7. Conclusions
By charting a practice-based design methodology for sonification, we reveal an array of political, aesthetic, functional, and practical design choices that coalesce to produce sonic information. In the case of public engagement, our design work begins at a higher conceptual level with a message and aesthetic we wish to convey and works down to operational level decisions concerning synthesis methods and psychoacoustics. For example, in terms of visualization practices for climate data, the color red is often chosen to demonstrate the most detrimental environmental effects of pollution. Similarly, we designed our sonification to utilize the timbral quality of “noisiness” to signify the presence of more air pollution. Yet, in so doing we solidify a symbolic relationship between noise and pollution: a political decision, given the contested definition of “noise.” As our focus groups further pointed out, another symbolic mapping approach in this case would have been to aim not to represent pollution but to simulate and evoke the effectsof air pollution on the body and health: to design sonification that muffles, disturbs or suffocates. It is safe to say that this latter approach to sonifying data would be considered more an “artistic” rather than a scientific or perceptually valid approach in the history and canon of sonification design (Supper 2015). To be clear, this paper makes no assertion that these kinds of decisions would be right or wrong in this context, but simply reveals that these decisions exist or could exist and that they must be acknowledged as relying on already established listening semantics. Our provocation here is: what does it mean to prioritize the importance of a symbolic approach to sonification design rather than to be led first and foremost by principles of psychoacoustics? The cost of a strict psychoacoustic approach would be to ignore the societal relevance, symbolic meaning, and context of reception of a sonification designed for pubic engagement, a lost opportunity to understand what constitutes an effective information design strategy: visual, aural, or otherwise.

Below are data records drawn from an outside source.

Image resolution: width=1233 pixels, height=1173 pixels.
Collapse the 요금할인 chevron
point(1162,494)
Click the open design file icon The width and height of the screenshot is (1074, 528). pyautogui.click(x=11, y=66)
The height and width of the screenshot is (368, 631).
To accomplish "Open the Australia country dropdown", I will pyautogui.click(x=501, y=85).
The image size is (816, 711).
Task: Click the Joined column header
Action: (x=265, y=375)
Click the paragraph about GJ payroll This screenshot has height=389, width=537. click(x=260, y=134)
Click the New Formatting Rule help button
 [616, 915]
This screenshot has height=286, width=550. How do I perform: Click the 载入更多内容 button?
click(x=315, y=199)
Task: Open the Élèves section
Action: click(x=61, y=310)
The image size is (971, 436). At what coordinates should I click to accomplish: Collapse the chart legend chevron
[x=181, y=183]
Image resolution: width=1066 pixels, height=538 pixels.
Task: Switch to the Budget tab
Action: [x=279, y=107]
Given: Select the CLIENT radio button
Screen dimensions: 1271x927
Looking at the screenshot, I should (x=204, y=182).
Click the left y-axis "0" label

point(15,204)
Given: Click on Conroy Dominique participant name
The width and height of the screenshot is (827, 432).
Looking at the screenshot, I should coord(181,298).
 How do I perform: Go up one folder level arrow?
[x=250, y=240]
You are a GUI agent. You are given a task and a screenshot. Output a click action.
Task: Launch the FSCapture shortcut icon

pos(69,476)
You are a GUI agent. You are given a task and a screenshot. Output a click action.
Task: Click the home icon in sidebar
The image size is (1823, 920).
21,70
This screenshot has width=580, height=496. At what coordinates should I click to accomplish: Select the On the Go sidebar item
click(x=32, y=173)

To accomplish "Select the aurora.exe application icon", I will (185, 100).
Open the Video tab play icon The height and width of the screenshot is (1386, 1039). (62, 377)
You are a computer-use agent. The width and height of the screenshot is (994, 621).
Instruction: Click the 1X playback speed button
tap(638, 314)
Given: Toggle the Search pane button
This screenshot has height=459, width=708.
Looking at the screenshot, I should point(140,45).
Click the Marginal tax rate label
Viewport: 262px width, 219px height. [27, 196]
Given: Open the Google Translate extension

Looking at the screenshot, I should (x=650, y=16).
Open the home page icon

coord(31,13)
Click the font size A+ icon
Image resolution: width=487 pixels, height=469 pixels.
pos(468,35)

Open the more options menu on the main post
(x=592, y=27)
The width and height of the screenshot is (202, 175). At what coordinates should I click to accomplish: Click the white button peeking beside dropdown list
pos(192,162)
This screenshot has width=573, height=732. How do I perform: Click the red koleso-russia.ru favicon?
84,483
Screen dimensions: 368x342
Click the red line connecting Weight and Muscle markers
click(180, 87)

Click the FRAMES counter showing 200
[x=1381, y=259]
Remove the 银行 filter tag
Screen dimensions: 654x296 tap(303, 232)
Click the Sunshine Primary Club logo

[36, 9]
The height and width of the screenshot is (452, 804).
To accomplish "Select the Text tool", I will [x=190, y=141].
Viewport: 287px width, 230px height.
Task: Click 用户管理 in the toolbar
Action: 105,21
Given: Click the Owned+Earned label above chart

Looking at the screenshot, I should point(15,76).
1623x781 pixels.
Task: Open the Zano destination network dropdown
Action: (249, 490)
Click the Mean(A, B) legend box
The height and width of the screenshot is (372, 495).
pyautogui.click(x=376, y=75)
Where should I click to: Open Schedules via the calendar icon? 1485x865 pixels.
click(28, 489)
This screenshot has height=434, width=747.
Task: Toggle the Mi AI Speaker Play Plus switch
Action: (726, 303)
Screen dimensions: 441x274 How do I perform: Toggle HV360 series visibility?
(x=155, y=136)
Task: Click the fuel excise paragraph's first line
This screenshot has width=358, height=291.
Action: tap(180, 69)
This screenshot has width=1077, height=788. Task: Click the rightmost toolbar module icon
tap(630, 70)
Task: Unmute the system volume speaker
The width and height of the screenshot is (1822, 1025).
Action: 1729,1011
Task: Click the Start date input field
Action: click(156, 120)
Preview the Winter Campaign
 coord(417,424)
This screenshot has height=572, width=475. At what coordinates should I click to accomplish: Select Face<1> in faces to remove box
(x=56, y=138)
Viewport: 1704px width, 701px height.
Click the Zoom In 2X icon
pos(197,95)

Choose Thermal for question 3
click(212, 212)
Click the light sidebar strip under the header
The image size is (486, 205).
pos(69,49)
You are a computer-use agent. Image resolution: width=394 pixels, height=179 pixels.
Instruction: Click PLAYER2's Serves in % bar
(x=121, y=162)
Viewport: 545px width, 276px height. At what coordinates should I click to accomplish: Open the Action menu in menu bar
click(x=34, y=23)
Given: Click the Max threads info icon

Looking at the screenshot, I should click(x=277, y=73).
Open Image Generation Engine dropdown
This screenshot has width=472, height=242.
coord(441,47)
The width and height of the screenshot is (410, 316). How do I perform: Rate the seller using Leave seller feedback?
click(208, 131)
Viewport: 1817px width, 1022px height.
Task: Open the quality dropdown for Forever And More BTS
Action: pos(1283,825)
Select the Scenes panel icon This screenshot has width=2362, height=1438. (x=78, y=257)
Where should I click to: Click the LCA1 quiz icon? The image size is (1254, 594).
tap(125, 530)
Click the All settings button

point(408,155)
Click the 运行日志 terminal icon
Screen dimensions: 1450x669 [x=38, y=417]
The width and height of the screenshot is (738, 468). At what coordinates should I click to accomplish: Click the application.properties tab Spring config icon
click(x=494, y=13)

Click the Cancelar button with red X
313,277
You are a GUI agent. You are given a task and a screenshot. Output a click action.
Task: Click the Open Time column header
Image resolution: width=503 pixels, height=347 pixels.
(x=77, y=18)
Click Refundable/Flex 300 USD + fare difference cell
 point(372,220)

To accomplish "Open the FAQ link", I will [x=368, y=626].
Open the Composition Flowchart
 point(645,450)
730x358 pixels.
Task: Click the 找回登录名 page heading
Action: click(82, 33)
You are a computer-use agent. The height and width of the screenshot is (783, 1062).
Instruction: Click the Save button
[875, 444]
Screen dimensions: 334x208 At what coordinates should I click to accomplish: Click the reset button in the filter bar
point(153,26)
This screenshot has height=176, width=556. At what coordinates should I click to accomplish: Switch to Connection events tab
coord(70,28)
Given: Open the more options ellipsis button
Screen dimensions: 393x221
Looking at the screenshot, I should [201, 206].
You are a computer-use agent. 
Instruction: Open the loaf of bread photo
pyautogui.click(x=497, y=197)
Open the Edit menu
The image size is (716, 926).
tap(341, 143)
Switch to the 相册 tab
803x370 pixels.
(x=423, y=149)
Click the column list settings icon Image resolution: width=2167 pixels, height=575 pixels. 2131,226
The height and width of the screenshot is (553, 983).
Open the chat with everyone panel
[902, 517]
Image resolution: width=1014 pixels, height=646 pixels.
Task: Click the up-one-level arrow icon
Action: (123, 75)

Our assertion is that opening up a sonification design conversation in this way can uniquely and meaningfully address and inform the diversity of design choices available for sonification, also taking into account any specific political goal and desired listening outcomes: comprehension, awareness, emotional connection.
The true lesson of sonification is not just that it is a useful tool. Sonification sheds light on the ways we choose to communicate scientific and socially relevant data for all users, including the broader public. Since we live in an ocularcentric world it is often easy to forget that all the graphs, Venn diagrams, box plots, infographics, and visualizations we use are full of calculated design choices – from scaling, to color theory, to graph and chart shapes – meant to engage a viewer in a particular way; sonification is no different. Listening to data generates, as we demonstrate here, unique opportunities for reflection and conversation about the domain topic as well as its social and cultural relevance in the public domain. Sonification, as many increasingly contend, can occupy a unique space alongside popular visualizations of information, outside the realms of both scientific knowledge-sharing and artistic performance, and function as an alternative modality for engaging with socially relevant data. In turn, connecting the discourse of practical sonification design to the politics of information representation creates a unique space to revisit the design theory of infographics in the public domain.